Small Business Owners in the US Hit with Phishing Campaign Impersonating SBA Officials

An unknown cyber actor is spoofing the Small Business Administration (SBA) COVID-19 loan relief website, trying to trick people into entering their credentials, according to the Cybersecurity and Infrastructure Security Agency (CISA.)

Companies of all sizes are going through difficult economic times right now. The Coronavirus Aid, Relief, and Economic Security Act (CARES Act) is an assistance program in the US designed to help small business owners and others.

All programs that provide funding are targets for criminals, who want to siphon some of those funds or trick legitimate recipients with various schemes. In the case of the phishing campaign targeting small business owners, their goal is straightforward. Attackers look to steal victims’ credentials for use in other, more elaborate scams.

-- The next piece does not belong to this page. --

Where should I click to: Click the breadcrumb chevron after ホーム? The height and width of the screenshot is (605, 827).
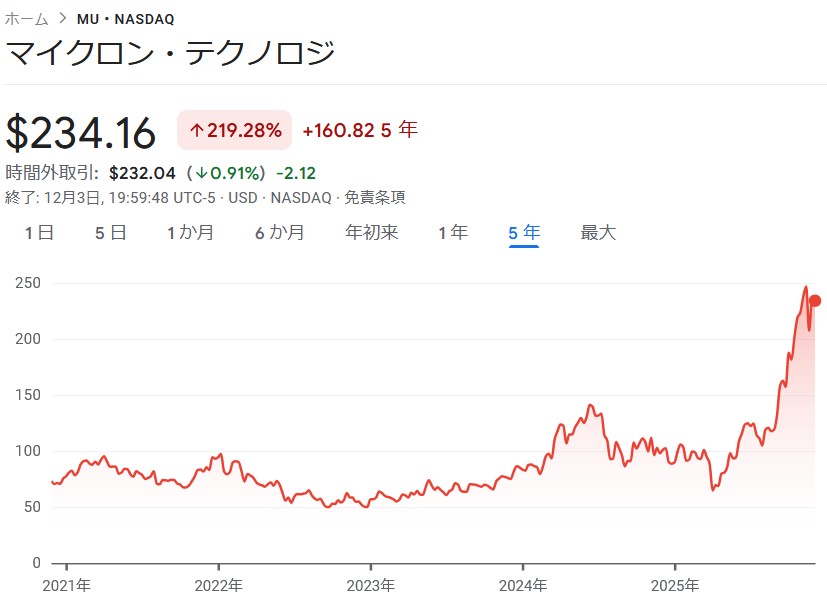63,18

Business owners might be approached by someone pretending to offer approval of an SBA loan, but who requires an payment upfront or offers a high-interest bridge loan in the interim. The most important thing to remember is that SBA does not initiate contact on loans or grants. Any proactive communication coming from someone claiming to be from the SBA likely indicates fraud.

“The Cybersecurity and Infrastructure Security Agency (CISA) is currently tracking an unknown malicious cyber actor who is spoofing the Small Business Administration (SBA) COVID-19 loan relief webpage via phishing emails” says CISA’s advisory. “These emails include a malicious link to the spoofed SBA website that the cyber actor is using for malicious re-directs and credential stealing.”

CISA also revealed some indicators of compromise. The email might present differently, but this is how it usually looks.

• A subject line, SBA Application – Review and Proceed
• A sender, marked as disastercustomerservice@sba[.]gov
• Text in the email body urging the recipient to click on a hyperlink to address:
• hxxps://leanproconsulting[.]com.br/gov/covid19relief/sba.gov
• The domain resolves to IP address: 162.214.104[.]246

CISA advises companies to display banners on email from outside sources, keep their security products up to date, disable file and printer sharing services unless they have strong passwords or Active Directory authentication, use caution when opening email attachments, train employees for cyber awareness and more.